> _対象の文章_:
はじめに
最初に、食品成分表(八訂)の本表、アミノ酸成分表、脂肪酸成分表、炭水化物成分表の4つの成分表をMicrosoft Accessに読み込ませるために、各表の栄養素の文字列で記入されている部分を数値化しました。
次に、各表のテーブル定義書を作成し、それを元にAccessに読み込み、各表のテーブル定義書にしたがった各表のデータを貼り付けることにより、Accessに食品成分表の4つのテーブルを作成しました。
そして、作成した4つの食品成分表(八訂)の間でリレーションを設定し、各表間で関連付けをし、簡単なテーブル(食品群テーブルマスター)を作成し、このテーブルと各食品成分表(八訂)の食品群コードとの間でリレーションを設定し、食品群コードを食品群名で表示できるようにしました。
今回は、作成した食品成分表(八訂)から成分を、食品番号、食品名、エネルギー、タンパク質、脂質、炭水化物、食塩相当量などから検索して、検索結果を表示するフォームを作成します。
なお、私のパソコン環境やソフトのバージョンは以下の通りです。
パソコンOS : Windows10 Pro
Windowsバージョン : 21H1
Microsoft 365 Accessのバージョン 64ビット版: 2201
検索フォームを作成するためのクエリーデータの作成
前回までに作成した食品成分表(八訂)を利用して、その中からあなたが好きな成分などを入れたクエリーを作成します。
ここでは、本表のデータからエネルギー(KJ)などを除いたほぼ全てのデータと食品群名を入れたクエリーを作成してみます。
前回までに作成した食品成分表(八訂)のテーブルのAccessを起動し、①上部メニューの「作成」⇒「クエリーウィザード」をクリックすると、新しいクエリーウィザードのウインドウが立ち上がりますので、②「選択クエリウィザード」を選択し「OK」をクリック、➂選択クエリウィザード画面が立ち上がりますので、テーブルから食品成分表(八訂、本表)を選択し、選択可能なフィールドから「>>」により全てのフィールドを選択フィールド内に入れ、入れたフィールドから必要のないエネルギ(KJ)などを戻し、「次へ」をクリック、➃食品群マスターテーブルを選択し、食品名フィールドを選択して「>」により、食品群コード(FoodGrCD)の次に挿入し「完了」をクリックすると、「食品成分表(八訂、本表)テーブル名クエリ」が作成されますので、ここではこのクエリー名を「QFoodcomptable」とします。

> _提供データ_:
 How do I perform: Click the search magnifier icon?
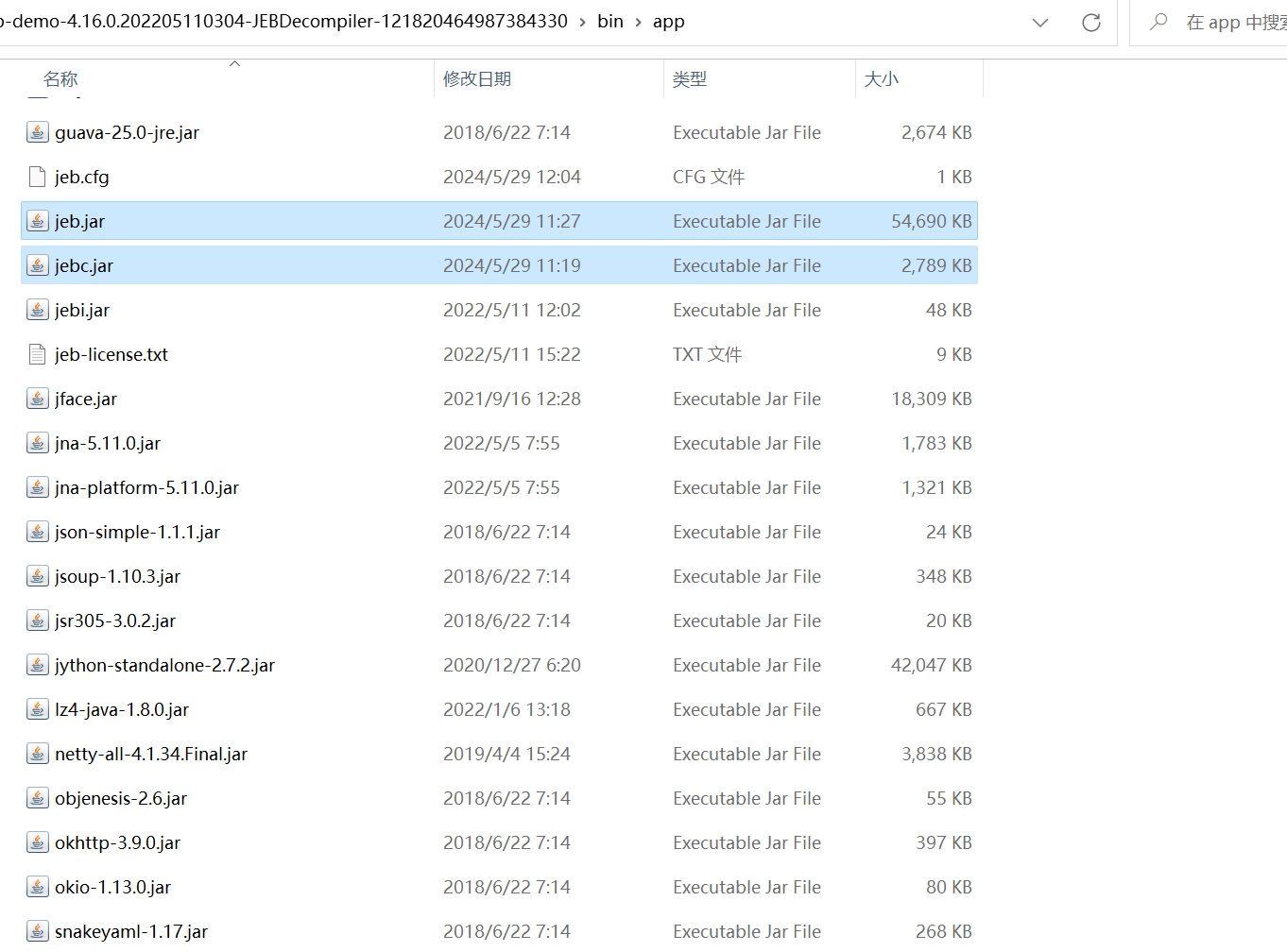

> _取り組む課題_:
- A) Accessで食品成分表を扱う文章に出てくる、Accessに読み込ませた食品成分表(八訂)の表をすべて挙げなさい。
- B) Accessで食品成分表を扱う文章を、最後の文のあとから引き継いで書き進めなさい。

> _記述解答_:
- A) 本表、アミノ酸成分表、脂肪酸成分表、炭水化物成分表

- B)
QFoodcomptableから分割フォームの作成
作成したクエリー「QFoodcomptable」を選択した状態で上部メニューの「作成」⇒「その他のフォーム」⇒「分割フォーム」をクリックすると、上に「QFoodcomptable」の全フィールドが入った単票形式フォーム、下に表の形で表示(表形式)される、上下2段に分かれた分割フォームが作成さえます。
このフォームは、上段の単票形式と下段の表形式が連動しており、下段の表形式のデータの左の好きなレコードを選択すれば、そのレコードの成分が上段に表示されるようになっています。
上段の単票形式のフォームは、QFoodcomptableの全てのフィールドが上から順番に並んで2列に配置されており、表示されるフィールド名、その値などの入力欄の大きさはAccess側が勝手に作成したものとなっています。
表形式の下にあるレコードの操作により食品成分表(八訂)の成分を順に送ったり「▶」、戻しらり「◀、最終成分(2478成分)を表示させたり「▶|」、最初の成分にもどしたり「|◀」することができます。
単票形式のフォームの見映えを整える
上述で作成したフォーム名を「F_QFoodcomptable」とします。
フィールド名を分かり易い和名に変更
フィールド名がテーブルを作成した段階の名前では分かりずらいので、和名に変更します。
「F_QFoodcomptable」を選択して右クリックして表示されるメニューで「デザインビュー(D)」をクリックし、以前に作成したテーブル定義書を見ながらフィールド名を全て和名に変更します。
変更の仕方は、デザインビューでフィールド名の上でクリックして、クリックした部分で元の英名⇒和名に変更ができます。
フィールド幅の調整
「F_QFoodcomptable」を選択して右クリックして表示されるメニューで「レイアウトビュー(Y)」をクリックしフィールド幅とフィールドの値幅を次のように設定します。
レイアウトビューで下図の赤で囲んだ部分(フィール名幅:2.6㎝)、フィールドの値幅(青で囲んだ部分:2.0㎝)に変更すると、その下のフィールドも全て変更されます。
フィールドを見易くするために移動して調整
上述の図で空いている部分で右クリックして表示されるメニューで「デザインビュー(D)」をクリックし、一番上の行に索引番号、食品群コード、食品群名、食品番号を配置し、食品群名の値幅を6.0㎝とします。
その下の行に、食品名を配置し、食品名の値幅を20㎝、高さ0.77㎝とします。
食品成分を4列に配置し、最後の備考_本表のフィールド値幅を約15cm、高さ0.7cmとします。
以上のようにして作成した単票形式のフォームのフォームビューを以下に示します。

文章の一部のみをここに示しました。